Reynolds Coliseum, North Carolina State University, Raleigh, North Carolina

"We're always off-world," Cameron said, tugging his hat down over his ears and turning up the collar on his jacket to hold off the rain.

"That's what we do," Jackson said mildly, wiping water off his forehead with the back of his hand, and squinting at the carvings on the wall in front of him, like he could see anything through the rainwater running down it. Cam sure couldn't. "Today is different, how?"

"Third year running," Cam said, shifting the light on his P-90 when Jackson tapped and pointed. "Third year running that we're off-world the weekend of the Carolina-State game. Just once, Jackson, I want a couple of days of downtime that doesn't coincide with State-Virginia or State-FSU, I want a couple of days that coincides with Carolina at the RBC, and I want to go."

"Didn't know you were a football fan, Mitchell," Carter said mildly, stepping in toward Jackson's wall and shaking water off her jacket like a dog, spraying Cam and Jackson. Jackson didn't notice, and Cam was so damn wet already that he hardly noticed.

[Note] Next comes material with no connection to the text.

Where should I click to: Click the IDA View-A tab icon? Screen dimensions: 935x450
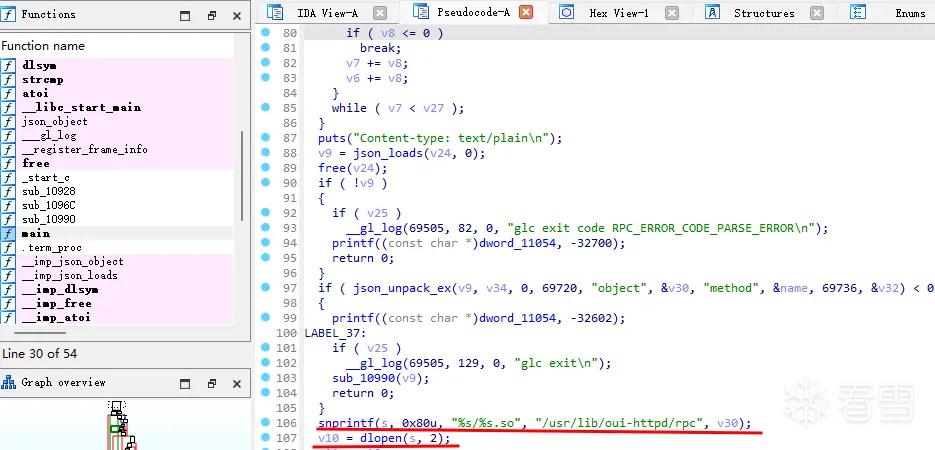(275, 12)

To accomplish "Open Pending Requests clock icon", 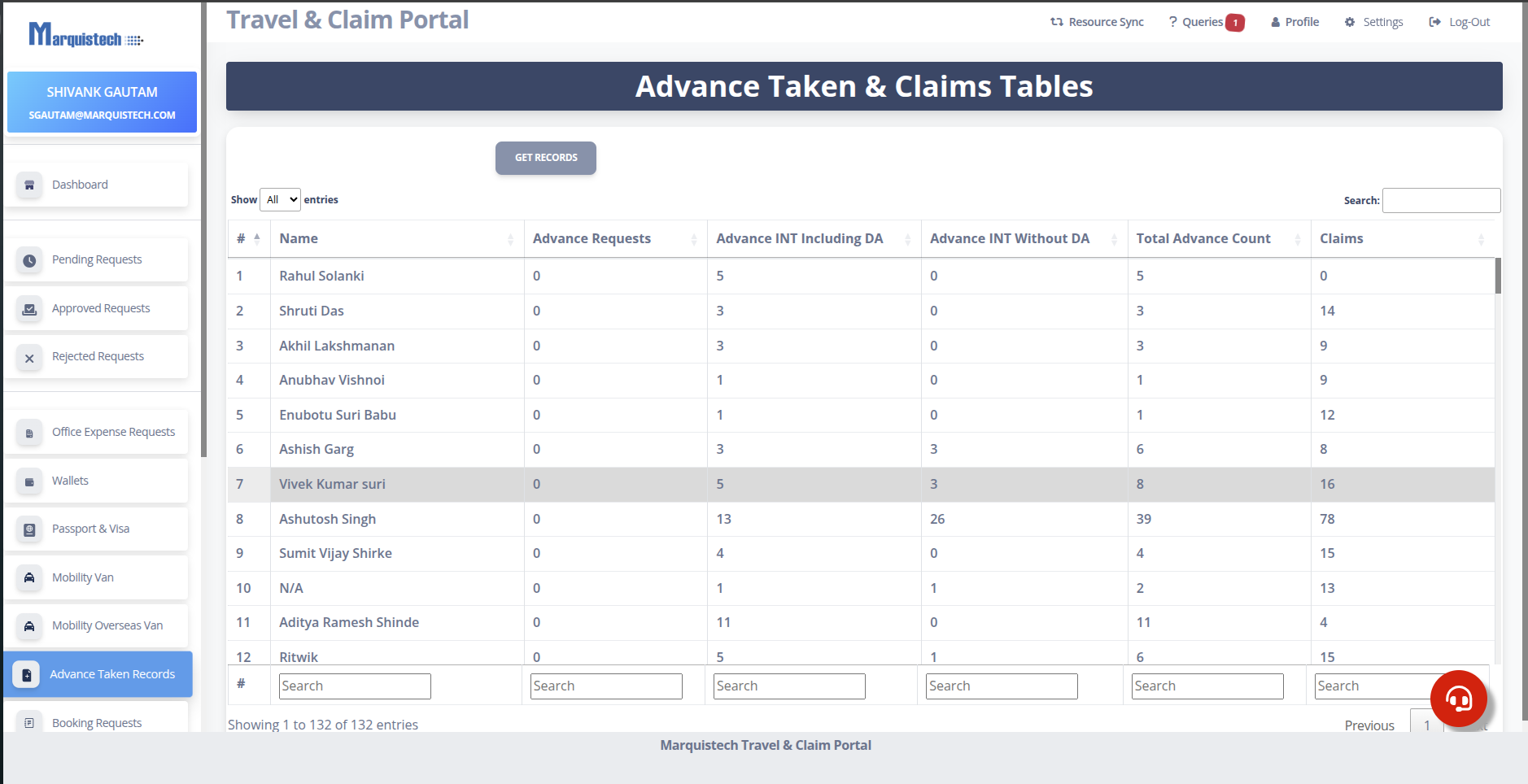I will click(29, 260).
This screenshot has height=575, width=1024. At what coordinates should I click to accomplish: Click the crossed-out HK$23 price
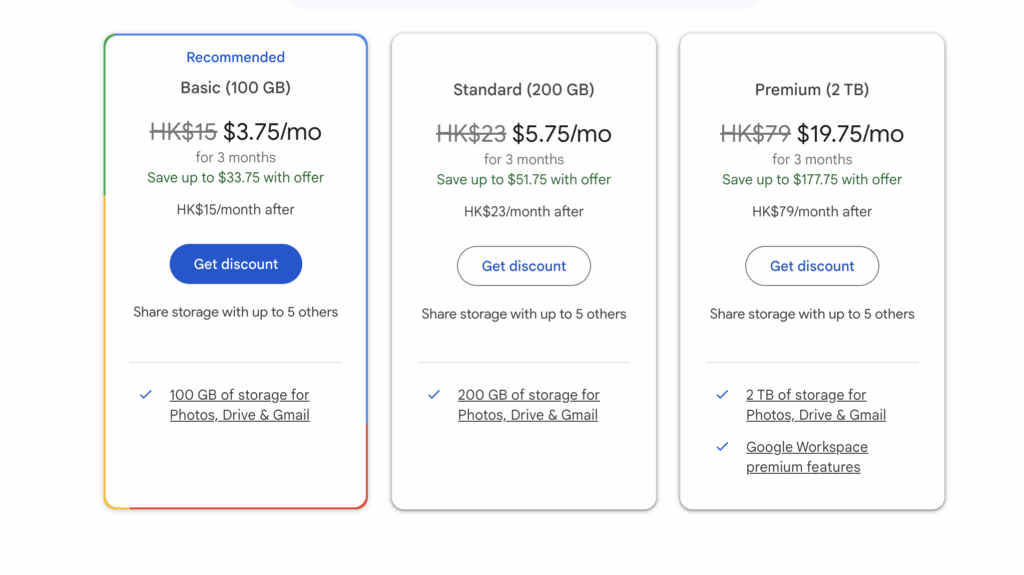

"Basketball, Carter," Cameron said. "State football's not much to write home about, but basketball, that's where it's at. And the rivalry doesn't get any better than Carolina-State."

"I thought the basketball rivalry of note in the Atlantic Coast Conference was Duke and the University of North Carolina," Teal'c said.

"I didn't know you were an ACC fan," Cam said. "And it's not, it's Carolina-State, that's the important one."

"I am not a fan of this conference," Teal'c said, while Jackson straightened up from his crouch.

Jackson added, "But he reads the newspaper, and Jack used to make us watch ESPN. We can go, now. I can't see anything in this rain. We'll just have to send the MALP back through later on, and come back."

"Not the weekend of the ACC tournament," Cameron said. "I got tickets, and I'm going. It's in Raleigh, and it hasn't been there since ... before."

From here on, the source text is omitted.